Dataset excerpt
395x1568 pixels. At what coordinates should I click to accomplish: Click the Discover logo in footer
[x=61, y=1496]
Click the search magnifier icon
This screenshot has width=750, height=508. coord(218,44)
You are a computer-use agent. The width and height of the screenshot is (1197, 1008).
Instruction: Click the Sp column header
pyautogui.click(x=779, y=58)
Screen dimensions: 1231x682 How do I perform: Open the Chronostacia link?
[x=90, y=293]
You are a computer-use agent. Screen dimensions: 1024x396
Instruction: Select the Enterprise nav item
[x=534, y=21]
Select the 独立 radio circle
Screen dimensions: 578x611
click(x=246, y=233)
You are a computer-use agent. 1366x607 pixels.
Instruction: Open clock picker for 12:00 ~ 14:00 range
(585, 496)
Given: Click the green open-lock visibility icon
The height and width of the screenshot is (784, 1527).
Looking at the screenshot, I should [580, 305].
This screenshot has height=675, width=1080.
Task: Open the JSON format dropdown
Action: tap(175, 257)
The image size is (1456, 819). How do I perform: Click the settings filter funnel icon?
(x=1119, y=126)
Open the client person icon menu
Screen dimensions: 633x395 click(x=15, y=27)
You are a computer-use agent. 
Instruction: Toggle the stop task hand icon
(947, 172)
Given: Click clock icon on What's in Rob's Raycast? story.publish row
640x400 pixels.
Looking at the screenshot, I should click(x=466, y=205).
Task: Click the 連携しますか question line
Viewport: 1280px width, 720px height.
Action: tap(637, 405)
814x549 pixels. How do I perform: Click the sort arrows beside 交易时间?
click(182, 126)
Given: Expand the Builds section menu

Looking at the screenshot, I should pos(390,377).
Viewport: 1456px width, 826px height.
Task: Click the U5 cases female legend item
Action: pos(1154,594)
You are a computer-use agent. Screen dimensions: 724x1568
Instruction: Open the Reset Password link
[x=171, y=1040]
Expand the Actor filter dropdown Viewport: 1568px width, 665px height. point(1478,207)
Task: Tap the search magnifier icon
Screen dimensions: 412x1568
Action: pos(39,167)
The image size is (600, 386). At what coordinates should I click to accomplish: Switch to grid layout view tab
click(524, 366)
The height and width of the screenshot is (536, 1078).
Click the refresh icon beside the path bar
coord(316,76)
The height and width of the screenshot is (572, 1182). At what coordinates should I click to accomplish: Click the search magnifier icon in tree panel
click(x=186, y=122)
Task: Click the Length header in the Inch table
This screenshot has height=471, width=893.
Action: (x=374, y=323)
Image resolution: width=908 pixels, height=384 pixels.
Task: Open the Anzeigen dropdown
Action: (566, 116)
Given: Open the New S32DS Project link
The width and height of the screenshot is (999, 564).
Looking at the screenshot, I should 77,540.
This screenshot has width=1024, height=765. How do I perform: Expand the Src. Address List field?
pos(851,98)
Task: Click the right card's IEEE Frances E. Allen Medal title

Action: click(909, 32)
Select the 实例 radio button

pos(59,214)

### WRITTEN TASK
Rewrite the material, replacing "search magnifier icon" with "magnifying glass icon" and leaving everything else unchanged.

### OUTPUT FOR THIS TASK
395x1568 pixels. At what coordinates should I click to accomplish: Click the Discover logo in footer
[x=61, y=1496]
Click the magnifying glass icon
This screenshot has width=750, height=508. coord(218,44)
You are a computer-use agent. The width and height of the screenshot is (1197, 1008).
Instruction: Click the Sp column header
pyautogui.click(x=779, y=58)
Screen dimensions: 1231x682 How do I perform: Open the Chronostacia link?
[x=90, y=293]
You are a computer-use agent. Screen dimensions: 1024x396
Instruction: Select the Enterprise nav item
[x=534, y=21]
Select the 独立 radio circle
Screen dimensions: 578x611
click(x=246, y=233)
You are a computer-use agent. 1366x607 pixels.
Instruction: Open clock picker for 12:00 ~ 14:00 range
(585, 496)
Given: Click the green open-lock visibility icon
The height and width of the screenshot is (784, 1527).
Looking at the screenshot, I should [580, 305].
This screenshot has height=675, width=1080.
Task: Open the JSON format dropdown
Action: tap(175, 257)
The image size is (1456, 819). How do I perform: Click the settings filter funnel icon?
(x=1119, y=126)
Open the client person icon menu
Screen dimensions: 633x395 click(x=15, y=27)
You are a computer-use agent. 
Instruction: Toggle the stop task hand icon
(947, 172)
Given: Click clock icon on What's in Rob's Raycast? story.publish row
640x400 pixels.
Looking at the screenshot, I should click(x=466, y=205).
Task: Click the 連携しますか question line
Viewport: 1280px width, 720px height.
Action: tap(637, 405)
814x549 pixels. How do I perform: Click the sort arrows beside 交易时间?
click(182, 126)
Given: Expand the Builds section menu

Looking at the screenshot, I should pos(390,377).
Viewport: 1456px width, 826px height.
Task: Click the U5 cases female legend item
Action: pos(1154,594)
You are a computer-use agent. Screen dimensions: 724x1568
Instruction: Open the Reset Password link
[x=171, y=1040]
Expand the Actor filter dropdown Viewport: 1568px width, 665px height. point(1478,207)
Task: Tap the magnifying glass icon
Screen dimensions: 412x1568
Action: pos(39,167)
The image size is (600, 386). At what coordinates should I click to accomplish: Switch to grid layout view tab
click(524, 366)
The height and width of the screenshot is (536, 1078).
Click the refresh icon beside the path bar
coord(316,76)
The height and width of the screenshot is (572, 1182). At what coordinates should I click to accomplish: Click the magnifying glass icon in tree panel
click(x=186, y=122)
Task: Click the Length header in the Inch table
This screenshot has height=471, width=893.
Action: (x=374, y=323)
Image resolution: width=908 pixels, height=384 pixels.
Task: Open the Anzeigen dropdown
Action: (566, 116)
Given: Open the New S32DS Project link
The width and height of the screenshot is (999, 564).
Looking at the screenshot, I should 77,540.
This screenshot has width=1024, height=765. How do I perform: Expand the Src. Address List field?
pos(851,98)
Task: Click the right card's IEEE Frances E. Allen Medal title

Action: click(909, 32)
Select the 实例 radio button

pos(59,214)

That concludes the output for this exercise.